Chicago — June 12, 2003 — At the Retail Systems 2003 Conference & Exposition, business intelligence software provider SAS said RONA Inc., a Canadian hardware and home improvement retailer and distributor, is using SAS Value Chain Analytics and SAS Activity-Based Management software to provide route-to-market cost modeling for its growing supplier base.
A large and growing organization, according to SAS, RONA traditionally used an average cost system to determine the expense of getting products from suppliers to its stores (the system incorporated RONA's transportation, labor and other expenses to provide an approximate cost per supplier).
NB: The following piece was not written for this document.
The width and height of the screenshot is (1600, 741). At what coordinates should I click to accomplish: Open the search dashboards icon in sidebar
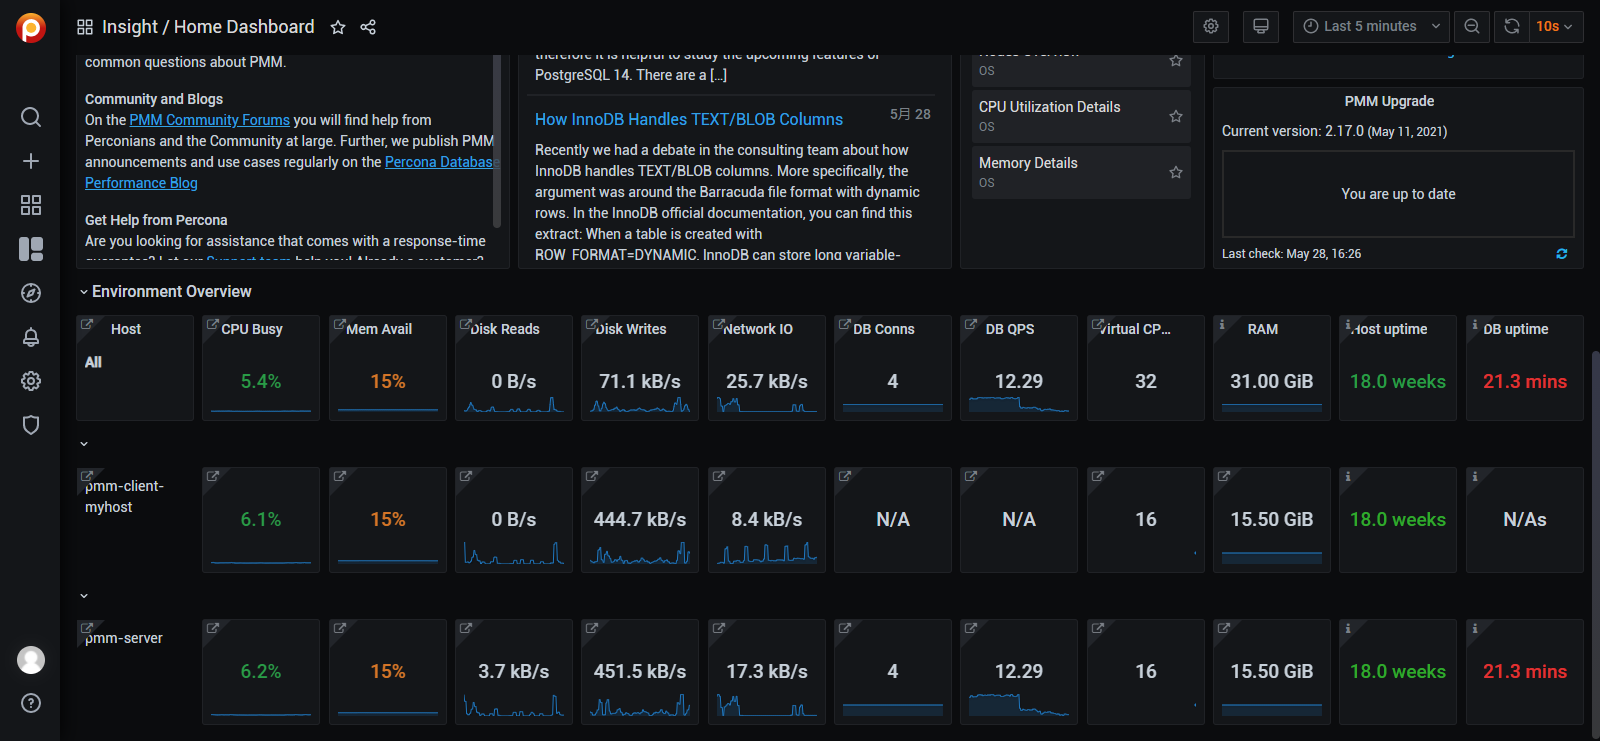[x=31, y=117]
Recent acquisitions in 2000 and 2001, however, increased its supplier base by 1,000. To reduce the strain this placed on its distribution network, the company needed to negotiate with vendors on as many as seven different stocking options, and it needed a new system to provide all the specific potential costs both to RONA and its suppliers.
So RONA selected the SAS solution to provide the visibility into its finances. SAS said its Value Chain Analytics 6.0 calculates cost for the extended distribution network while SAS Activity-Based Management provides the warehouse activity rates.
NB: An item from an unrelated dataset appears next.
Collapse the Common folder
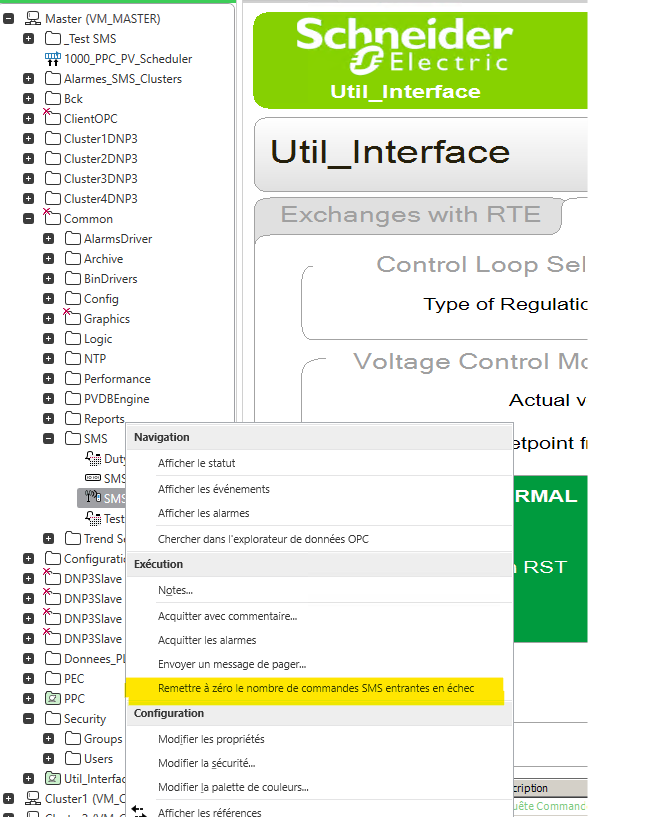Screen dimensions: 670x817 [29, 218]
Collectively, this allows RONA to model different scenarios for each vendor, including direct and cross-dock. SAS explained that, in the future, this foundation would allow the retailer to negotiate with suppliers to move 150,000 products to its more than 500 company-owned, franchised and affiliated stores in the most efficient and cost-effective manner.
"You can't make distribution decisions without knowing their financial impact, much less expect trading partners to accept change without knowing how it affects their bottom line," said Martin Beauregard, chief financial analyst, RONA Inc. "SAS Value Chain Analytics provides a retail specific-focus that, in combination with SAS Activity-Based Management, is helping bring cost transparency to RONA's supply chain."